Saved entries:
====================

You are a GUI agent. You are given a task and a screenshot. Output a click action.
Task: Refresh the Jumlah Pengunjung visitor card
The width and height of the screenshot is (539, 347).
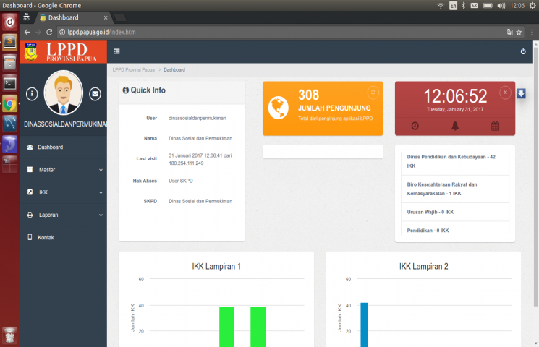(373, 92)
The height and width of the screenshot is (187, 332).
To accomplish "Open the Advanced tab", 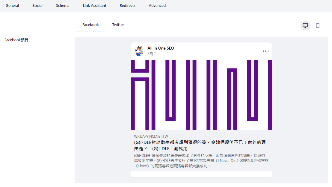I will tap(157, 6).
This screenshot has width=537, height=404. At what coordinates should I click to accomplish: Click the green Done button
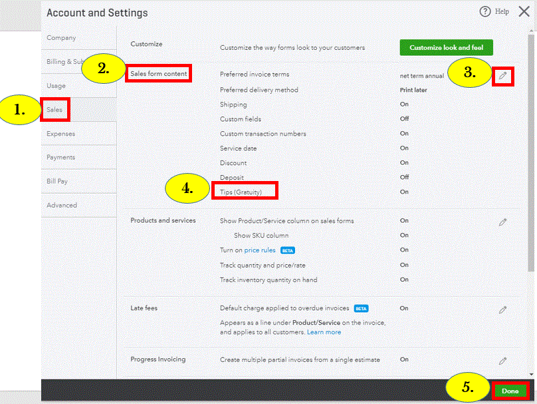point(510,391)

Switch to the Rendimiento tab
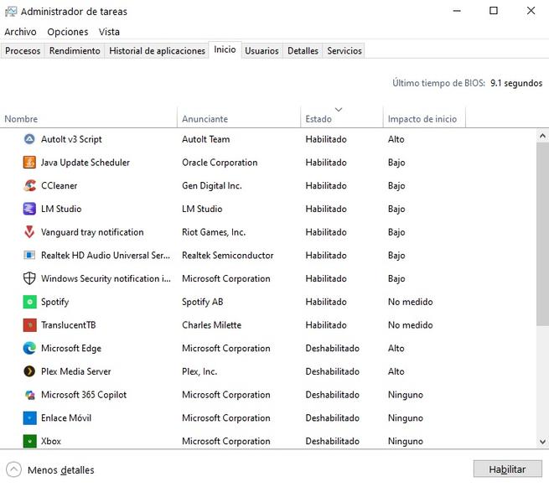coord(75,51)
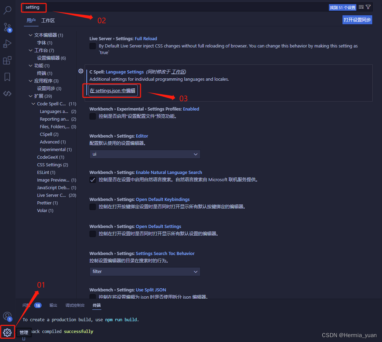Image resolution: width=382 pixels, height=342 pixels.
Task: Open the Settings Search Toc Behavior 'filter' dropdown
Action: tap(145, 271)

====================

Print the data exactly, from its first line to the line containing "The height and", both included. Omit the pictures.

You are a GUI agent. You are given a task and a screenshot. Output a click action.
Task: Refresh the Jumlah Pengunjung visitor card
The width and height of the screenshot is (539, 347).
(373, 92)
The height and width of the screenshot is (187, 332).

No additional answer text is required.